Inadéquation avec l’entreprise
La poussée de l’absentéisme chez les jeunes ne surprend pas Hélène Feuillat, coach et formatrice en entreprises depuis des années, qui vient de lancer une formation digitale axée sur la confiance en soi dans le monde du travail appelée With Greater Impact. Elle confirme les propos de François Lombard, mais voit aussi d’autres raisons, certaines étant même antérieures à l’entrée dans la société.
“Il est certain que les jeunes d’aujourd’hui ont un sentiment de liberté plus grand et se distancient plus vite de leur employeur quand cela ne va pas. Mais cette inadéquation a parfois une source plus ancienne. Certains ont fait des études qui ne leur correspondent pas et se retrouvent en porte-à-faux sur le marché de l’emploi. Ensuite, le recrutement: il est sous pression, vu le marché du travail et la pénurie dans certains secteurs. Il conduit parfois à des engagements qui sont de véritables mismatches. Parfois, cette inadéquation est le fait du jeune lui-même, qui n’ose pas demander ou ignore les questions à poser. Le réveil est parfois douloureux. Enfin, il y a la question de la culture d’entreprise. Certes, il faut veiller, lors du recrutement, à ce que le candidat puisse s’y adapter. Mais certaines entreprises ont une culture tellement spéciale qu’elles ne font plus qu’engager les mêmes profils. Elles ratent la richesse de la diversité culturelle. Et quand elles élargissent, elles ne font rien pour s’adapter et pour les nouveaux arrivés, le choc culturel peut être violent. Enfin, sur la question du burn-out, j’ajouterais aussi le bore-out. Des jeunes qui s’ennuient profondément là où ils sont et qui prennent le temps, en se mettant en maladie, de préparer leur prochain projet.”

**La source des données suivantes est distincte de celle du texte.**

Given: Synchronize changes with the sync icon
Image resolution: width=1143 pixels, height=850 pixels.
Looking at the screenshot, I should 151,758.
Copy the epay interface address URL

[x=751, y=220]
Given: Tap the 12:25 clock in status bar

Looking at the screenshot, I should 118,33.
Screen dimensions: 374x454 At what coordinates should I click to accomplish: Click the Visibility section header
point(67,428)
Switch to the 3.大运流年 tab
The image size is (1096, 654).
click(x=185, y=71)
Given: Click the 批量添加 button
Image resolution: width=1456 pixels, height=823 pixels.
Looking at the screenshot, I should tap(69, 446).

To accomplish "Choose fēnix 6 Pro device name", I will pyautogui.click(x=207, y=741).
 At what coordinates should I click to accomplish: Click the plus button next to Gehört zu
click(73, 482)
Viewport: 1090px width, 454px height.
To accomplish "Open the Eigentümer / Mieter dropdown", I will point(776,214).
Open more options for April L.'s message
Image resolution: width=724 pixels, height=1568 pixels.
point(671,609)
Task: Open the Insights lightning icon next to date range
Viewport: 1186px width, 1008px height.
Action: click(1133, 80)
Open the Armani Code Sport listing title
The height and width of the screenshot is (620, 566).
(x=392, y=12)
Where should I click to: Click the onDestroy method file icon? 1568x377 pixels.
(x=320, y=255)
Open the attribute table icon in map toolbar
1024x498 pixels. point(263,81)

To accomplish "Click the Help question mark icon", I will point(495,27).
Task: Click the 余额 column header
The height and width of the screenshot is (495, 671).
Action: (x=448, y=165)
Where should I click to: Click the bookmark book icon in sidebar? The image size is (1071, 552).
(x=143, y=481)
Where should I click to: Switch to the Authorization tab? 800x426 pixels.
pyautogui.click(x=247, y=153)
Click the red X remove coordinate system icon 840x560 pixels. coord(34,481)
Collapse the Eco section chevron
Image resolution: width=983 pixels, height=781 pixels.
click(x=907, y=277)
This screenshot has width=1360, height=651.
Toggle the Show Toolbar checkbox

> Lire aussi: Le télétravail réduit l’absentéisme de courte durée
Le rôle du manager
Comment lutter contre l’absentéisme de moyenne durée chez les jeunes? C’est un fameux défi, aux multiples facettes. D’autant qu’il doit être pris très tôt. Les résultats des études sont assez parlants. Plus de 90% des absents de longue durée ne réintègrent pas leur poste. En cas d’absence de contact signifiant (pas simplement de l’administratif) avec l’employeur ou le manager pendant les huit premières semaines, il est probable que l’employé ne reviendra pas. Simplifier la procédure, assez lourde en Belgique, est nécessaire mais il faut aussi, dans le cas qui nous occupe, agir en amont. Que les entreprises apprennent à gérer ces nouvelles générations aux besoins si différents. Cela commence par le département des ressources humaines. Mais c’est le manager de proximité qui a le rôle central. Car, c’est bien connu, on quitte, dans la vaste majorité des cas, son manager plutôt que la société elle-même…
“Tout est une question de leadership, conclut François Lombard. Dans les formations que je dispense en entreprise, je suis toujours étonné par le nombre de managers qui ne connaissent pas la différence entre un manager et un leader, ou qui se demandent pourquoi donner de la reconnaissance à ceux qui font du bon travail et atteignent leurs objectifs. Les managers ont un rôle important à jouer pour détecter les changements de comportement qui conduisent à l’absentéisme. Parallèlement, le style de leadership a un impact certain sur le niveau d’absentéisme dans une équipe. Il faut trouver l’équilibre entre intelligences rationnelle et émotionnelle, entre les objectifs et l’humain. Il faut apprendre à connaître son équipe et développer du capital confiance.”
“Les jeunes ont aussi besoin d’outils pour appréhender la culture du feed-back quand ils débutent, renchérit Hélène Feuillat. Cela s’apprend. Comme l’art de communiquer vers le haut et de dire à son manager ce qu’on peut avoir sur le coeur. Il m’apparaît, à cet égard, que dans les entreprises qui mettent en place des trajets de formation, et c’est hautement souhaitable, celles liées aux soft skills ne doivent pas arriver trop tard.”